What exactly do they have that you’d like for yourself? Hint: the answer is rarely as simple as money or power. Maybe it’s the freedom to live a more spontaneous life that having a large disposable income provides. Maybe it’s having your ideas heard and acted upon by people because your earning power provides entree into the social sphere inhabited by business or political decision-makers. Maybe it’s the possibility of forging emotional connections to strangers based on something you’ve personally created (a book, a song, a painting, etc.). Once you are able to boil your coveting down to its very basic impetus, you can start figuring out ways in which to reasonably get more of feeling x (control!) or condition y (respect!) into your own life, or you can realize that it’s not so much the qualities of success that you hunger after, but rather judgment about the undeserving nature of the person enjoying them that you hold. In which case, you’re gonna have to let that one go.  As mentioned, this ol’ world isn’t a meritocracy and no one tapped you to play arbiter of worthiness.

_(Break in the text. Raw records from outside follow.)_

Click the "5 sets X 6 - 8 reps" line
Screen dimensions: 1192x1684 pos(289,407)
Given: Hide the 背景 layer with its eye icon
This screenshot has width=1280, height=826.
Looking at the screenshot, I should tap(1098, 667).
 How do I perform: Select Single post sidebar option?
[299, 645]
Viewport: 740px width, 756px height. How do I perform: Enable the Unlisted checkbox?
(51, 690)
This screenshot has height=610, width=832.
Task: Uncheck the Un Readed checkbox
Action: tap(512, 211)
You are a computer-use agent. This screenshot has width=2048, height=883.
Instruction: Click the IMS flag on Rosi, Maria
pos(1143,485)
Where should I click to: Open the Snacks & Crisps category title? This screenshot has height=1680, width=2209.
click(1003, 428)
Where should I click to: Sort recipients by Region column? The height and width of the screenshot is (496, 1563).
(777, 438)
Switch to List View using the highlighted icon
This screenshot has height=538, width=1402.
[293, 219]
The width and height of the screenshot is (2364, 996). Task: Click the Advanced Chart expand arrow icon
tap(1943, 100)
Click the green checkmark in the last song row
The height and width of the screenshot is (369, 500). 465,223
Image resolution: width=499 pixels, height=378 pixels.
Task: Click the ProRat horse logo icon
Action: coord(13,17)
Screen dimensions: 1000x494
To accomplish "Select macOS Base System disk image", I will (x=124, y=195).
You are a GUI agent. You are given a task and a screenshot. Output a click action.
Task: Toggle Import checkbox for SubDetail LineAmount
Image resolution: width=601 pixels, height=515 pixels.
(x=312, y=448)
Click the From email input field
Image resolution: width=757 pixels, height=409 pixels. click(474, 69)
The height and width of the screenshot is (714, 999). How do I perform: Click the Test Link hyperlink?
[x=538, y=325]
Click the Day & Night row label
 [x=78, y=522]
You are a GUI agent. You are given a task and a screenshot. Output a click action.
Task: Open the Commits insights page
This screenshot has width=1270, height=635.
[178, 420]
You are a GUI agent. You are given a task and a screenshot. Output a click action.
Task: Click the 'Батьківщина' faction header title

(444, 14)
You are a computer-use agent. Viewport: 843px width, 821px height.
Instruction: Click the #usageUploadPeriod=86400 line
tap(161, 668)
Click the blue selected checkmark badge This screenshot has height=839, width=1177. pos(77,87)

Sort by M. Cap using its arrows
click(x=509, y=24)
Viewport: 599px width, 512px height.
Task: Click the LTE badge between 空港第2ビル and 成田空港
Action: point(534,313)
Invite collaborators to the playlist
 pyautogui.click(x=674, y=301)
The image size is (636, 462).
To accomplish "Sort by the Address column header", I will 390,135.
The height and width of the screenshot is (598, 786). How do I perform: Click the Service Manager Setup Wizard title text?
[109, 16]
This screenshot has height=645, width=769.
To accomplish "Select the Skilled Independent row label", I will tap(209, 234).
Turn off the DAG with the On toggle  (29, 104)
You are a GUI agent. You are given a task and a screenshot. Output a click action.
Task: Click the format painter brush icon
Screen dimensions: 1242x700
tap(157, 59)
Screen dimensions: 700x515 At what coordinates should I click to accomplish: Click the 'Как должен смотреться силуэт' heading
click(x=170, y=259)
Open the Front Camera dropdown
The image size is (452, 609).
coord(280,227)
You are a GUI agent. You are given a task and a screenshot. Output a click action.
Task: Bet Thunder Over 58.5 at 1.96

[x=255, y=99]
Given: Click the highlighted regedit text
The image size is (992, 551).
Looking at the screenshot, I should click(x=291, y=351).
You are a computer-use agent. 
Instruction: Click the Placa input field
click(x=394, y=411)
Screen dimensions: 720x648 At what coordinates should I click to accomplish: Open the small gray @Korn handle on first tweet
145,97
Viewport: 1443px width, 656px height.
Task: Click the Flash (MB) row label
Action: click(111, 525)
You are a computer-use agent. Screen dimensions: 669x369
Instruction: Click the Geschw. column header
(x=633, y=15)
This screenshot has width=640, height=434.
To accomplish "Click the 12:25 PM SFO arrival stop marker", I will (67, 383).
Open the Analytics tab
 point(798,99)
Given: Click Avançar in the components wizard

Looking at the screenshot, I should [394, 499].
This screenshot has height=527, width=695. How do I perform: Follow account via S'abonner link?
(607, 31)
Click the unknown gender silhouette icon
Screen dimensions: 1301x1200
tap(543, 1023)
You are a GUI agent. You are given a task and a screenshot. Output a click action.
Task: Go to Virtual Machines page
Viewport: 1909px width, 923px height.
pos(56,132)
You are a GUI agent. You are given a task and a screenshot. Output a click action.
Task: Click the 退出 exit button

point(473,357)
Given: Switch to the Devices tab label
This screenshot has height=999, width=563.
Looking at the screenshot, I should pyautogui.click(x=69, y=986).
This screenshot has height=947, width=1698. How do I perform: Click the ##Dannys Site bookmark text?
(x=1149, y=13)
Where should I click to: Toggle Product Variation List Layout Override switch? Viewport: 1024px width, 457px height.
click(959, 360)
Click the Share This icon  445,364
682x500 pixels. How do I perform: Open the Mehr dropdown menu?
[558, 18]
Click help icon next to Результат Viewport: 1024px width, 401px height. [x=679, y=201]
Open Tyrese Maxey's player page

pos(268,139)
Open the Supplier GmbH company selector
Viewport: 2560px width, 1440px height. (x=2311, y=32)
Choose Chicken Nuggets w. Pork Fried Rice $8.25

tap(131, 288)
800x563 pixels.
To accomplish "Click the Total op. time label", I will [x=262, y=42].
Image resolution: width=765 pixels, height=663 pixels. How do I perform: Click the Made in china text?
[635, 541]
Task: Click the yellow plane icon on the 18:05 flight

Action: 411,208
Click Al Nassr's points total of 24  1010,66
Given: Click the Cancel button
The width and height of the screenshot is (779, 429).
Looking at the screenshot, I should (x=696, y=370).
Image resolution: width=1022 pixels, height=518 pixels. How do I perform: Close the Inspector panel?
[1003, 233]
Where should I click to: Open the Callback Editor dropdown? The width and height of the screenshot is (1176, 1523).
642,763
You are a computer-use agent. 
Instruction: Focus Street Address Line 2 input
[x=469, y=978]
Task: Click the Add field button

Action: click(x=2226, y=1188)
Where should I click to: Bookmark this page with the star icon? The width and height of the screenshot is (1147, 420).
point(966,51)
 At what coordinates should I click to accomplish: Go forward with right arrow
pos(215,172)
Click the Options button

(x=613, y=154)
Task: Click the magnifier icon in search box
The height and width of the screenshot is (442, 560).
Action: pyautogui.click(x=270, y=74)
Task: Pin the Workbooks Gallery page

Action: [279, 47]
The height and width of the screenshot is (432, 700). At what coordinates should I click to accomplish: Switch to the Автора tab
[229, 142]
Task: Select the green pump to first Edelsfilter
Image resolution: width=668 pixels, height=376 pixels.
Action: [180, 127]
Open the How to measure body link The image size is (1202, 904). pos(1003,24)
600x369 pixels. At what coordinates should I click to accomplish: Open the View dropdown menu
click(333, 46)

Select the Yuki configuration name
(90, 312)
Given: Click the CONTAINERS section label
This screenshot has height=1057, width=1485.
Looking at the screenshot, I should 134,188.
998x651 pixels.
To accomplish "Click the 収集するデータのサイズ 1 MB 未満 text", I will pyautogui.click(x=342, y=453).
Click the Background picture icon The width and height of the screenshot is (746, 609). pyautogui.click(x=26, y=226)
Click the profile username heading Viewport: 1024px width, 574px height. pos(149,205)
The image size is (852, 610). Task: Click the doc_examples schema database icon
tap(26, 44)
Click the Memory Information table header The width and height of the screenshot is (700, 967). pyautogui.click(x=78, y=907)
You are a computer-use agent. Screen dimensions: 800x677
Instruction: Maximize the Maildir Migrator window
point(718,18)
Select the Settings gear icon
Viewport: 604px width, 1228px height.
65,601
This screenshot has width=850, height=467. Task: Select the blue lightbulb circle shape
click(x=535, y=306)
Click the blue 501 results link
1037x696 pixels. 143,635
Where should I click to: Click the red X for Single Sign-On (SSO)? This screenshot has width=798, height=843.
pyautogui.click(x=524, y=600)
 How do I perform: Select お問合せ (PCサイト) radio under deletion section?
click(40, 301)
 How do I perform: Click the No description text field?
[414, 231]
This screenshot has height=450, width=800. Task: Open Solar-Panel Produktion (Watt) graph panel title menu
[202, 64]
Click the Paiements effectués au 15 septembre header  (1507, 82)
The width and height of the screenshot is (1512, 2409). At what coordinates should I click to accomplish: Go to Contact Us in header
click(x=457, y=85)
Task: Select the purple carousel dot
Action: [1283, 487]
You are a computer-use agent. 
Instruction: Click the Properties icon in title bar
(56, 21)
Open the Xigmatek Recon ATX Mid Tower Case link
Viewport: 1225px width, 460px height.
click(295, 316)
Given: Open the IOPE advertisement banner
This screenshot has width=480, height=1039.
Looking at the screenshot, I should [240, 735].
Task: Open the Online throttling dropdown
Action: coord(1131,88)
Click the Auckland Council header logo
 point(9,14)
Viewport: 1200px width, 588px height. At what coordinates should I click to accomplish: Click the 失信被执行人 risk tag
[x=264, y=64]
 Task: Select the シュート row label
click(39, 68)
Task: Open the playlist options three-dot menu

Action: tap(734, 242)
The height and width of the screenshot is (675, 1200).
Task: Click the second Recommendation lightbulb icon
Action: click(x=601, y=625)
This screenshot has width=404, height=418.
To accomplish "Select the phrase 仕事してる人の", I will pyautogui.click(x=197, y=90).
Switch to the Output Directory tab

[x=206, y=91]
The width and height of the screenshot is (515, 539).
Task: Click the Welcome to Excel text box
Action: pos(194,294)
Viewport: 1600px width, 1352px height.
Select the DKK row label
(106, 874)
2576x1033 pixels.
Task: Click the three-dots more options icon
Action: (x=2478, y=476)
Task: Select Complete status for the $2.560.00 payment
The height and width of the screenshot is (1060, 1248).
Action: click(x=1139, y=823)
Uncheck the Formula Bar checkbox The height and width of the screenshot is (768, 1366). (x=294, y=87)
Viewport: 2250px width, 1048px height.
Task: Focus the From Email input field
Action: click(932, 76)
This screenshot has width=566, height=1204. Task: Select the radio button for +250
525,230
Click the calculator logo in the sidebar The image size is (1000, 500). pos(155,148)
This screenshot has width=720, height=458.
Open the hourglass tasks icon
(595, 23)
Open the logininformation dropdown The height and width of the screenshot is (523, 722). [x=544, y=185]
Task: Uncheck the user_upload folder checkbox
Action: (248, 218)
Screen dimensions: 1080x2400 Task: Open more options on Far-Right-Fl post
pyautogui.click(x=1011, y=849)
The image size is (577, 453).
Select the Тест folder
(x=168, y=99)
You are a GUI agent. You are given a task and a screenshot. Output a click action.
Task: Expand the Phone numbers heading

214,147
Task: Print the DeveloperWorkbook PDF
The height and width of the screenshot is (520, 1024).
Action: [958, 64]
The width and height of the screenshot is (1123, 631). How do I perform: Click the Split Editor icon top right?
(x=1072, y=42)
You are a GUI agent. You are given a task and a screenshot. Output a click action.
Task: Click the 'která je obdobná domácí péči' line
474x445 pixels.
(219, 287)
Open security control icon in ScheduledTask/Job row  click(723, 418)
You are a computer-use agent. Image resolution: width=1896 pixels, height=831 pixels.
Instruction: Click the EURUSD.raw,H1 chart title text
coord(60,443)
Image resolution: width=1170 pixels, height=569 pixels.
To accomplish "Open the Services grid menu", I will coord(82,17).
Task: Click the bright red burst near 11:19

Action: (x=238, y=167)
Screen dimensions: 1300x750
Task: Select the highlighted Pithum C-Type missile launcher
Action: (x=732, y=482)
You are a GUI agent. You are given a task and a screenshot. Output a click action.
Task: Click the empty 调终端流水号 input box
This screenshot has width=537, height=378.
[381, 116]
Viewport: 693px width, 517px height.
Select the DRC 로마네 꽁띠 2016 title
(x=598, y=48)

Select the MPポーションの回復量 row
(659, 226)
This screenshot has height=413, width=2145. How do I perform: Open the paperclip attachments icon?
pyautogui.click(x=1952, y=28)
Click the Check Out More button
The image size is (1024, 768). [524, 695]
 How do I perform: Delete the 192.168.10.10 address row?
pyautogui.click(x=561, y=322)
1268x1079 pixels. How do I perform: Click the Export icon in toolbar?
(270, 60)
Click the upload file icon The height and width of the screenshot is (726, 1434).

Is it relevant to who you are?
Maybe you want to lock yourself in the basement every Christmas when the dinner table conversation revolves around the operating room exploits of your cousin, Dr.Mike the Neurosurgeon (as your Nana refers to him). But while you might seethe at the attention he gets, remind yourself that you have no interest in medicine and get queasy at the sight of blood. If someone’s success is predicated on skills you don’t have/aren’t going to hone or interest in a field that has zero appeal for you, it’s pretty pointless to get bent out of shape by it. The fruits of their labor might be appealing, but if the labor itself would have you running in the other direction (not everyone wants to work 18-hour days, make ballsy cold calls or take one vacation a decade), quit wasting energy on coveting.

Is it replicable?
As part of their persona or their sales pitch, a lot of people trade on the Average Joe makes good trope and play off their success as something that could just as easily happen to you if you’re willing to work hard and eat your green vegetables. But could it? Dig a little deeper to determine what part factors such family lineage and connections (good ol’ nepotism), economic privilege, historical context, brown-nosing and simply being in the right place at the right time played. There’s only one George W. Bush, after all. Don’t let someone else’s perfect storm of privilege and circumstance convince you that your own efforts are lacking and that you could be in their shoes if only you hustled a little harder.

Expecting to eliminate all of your pangs of jealousy is unreasonable, but you can certainly put them in context, figure out what’s driving them and decide if they’re worth your precious mental energy to keep hanging onto.